INPUT FOR THIS TASK START

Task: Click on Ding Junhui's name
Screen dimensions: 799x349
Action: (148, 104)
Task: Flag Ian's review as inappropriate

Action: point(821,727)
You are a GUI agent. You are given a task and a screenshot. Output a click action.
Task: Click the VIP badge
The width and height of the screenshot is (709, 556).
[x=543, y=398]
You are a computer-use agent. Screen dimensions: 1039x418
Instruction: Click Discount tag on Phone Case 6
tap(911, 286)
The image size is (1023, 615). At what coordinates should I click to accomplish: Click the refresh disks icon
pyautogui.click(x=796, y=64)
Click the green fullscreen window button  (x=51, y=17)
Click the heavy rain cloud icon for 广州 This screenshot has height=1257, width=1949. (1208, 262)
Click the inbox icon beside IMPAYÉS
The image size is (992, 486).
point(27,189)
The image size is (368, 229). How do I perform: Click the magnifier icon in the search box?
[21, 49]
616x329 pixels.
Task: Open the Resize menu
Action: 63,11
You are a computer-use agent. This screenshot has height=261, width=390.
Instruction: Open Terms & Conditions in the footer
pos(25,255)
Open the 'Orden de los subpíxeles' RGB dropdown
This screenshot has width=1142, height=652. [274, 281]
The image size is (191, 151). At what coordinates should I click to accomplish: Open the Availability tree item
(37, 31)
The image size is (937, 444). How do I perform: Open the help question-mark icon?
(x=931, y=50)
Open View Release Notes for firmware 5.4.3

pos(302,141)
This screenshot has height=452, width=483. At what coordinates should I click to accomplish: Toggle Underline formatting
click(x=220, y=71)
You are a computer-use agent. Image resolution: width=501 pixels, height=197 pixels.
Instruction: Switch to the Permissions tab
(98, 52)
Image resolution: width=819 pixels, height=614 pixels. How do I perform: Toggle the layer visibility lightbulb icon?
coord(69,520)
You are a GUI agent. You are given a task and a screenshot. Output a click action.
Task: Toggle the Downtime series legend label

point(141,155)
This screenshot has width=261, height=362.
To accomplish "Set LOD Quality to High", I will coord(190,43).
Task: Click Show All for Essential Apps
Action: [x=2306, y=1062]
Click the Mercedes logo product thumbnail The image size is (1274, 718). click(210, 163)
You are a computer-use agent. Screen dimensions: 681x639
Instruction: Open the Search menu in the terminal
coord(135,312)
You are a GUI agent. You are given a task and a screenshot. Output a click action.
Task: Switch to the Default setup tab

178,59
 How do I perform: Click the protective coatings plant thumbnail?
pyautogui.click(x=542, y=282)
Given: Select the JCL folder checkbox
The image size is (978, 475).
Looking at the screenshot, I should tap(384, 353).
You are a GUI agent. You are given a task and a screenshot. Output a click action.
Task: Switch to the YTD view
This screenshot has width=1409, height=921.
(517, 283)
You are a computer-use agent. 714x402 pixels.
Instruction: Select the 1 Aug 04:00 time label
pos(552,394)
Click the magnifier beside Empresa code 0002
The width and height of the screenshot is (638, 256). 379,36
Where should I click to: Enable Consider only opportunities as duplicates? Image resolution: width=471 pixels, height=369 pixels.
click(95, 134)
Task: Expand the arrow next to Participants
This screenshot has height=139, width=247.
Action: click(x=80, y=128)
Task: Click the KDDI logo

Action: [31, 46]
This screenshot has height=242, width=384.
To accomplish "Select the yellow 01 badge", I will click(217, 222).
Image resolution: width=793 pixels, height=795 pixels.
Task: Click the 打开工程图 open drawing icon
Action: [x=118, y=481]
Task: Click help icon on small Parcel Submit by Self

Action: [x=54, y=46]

INPUT FOR THIS TASK END

### TASK DETAILS
Going through the data above, return each line with the word "computer".

### PROBLEM SOLUTION
You are a computer-use agent. Screen dimensions: 1039x418
You are a computer-use agent. This screenshot has height=261, width=390.
You are a computer-use agent. Image resolution: width=501 pixels, height=197 pixels.
You are a computer-use agent. Screen dimensions: 681x639
You are a computer-use agent. 714x402 pixels.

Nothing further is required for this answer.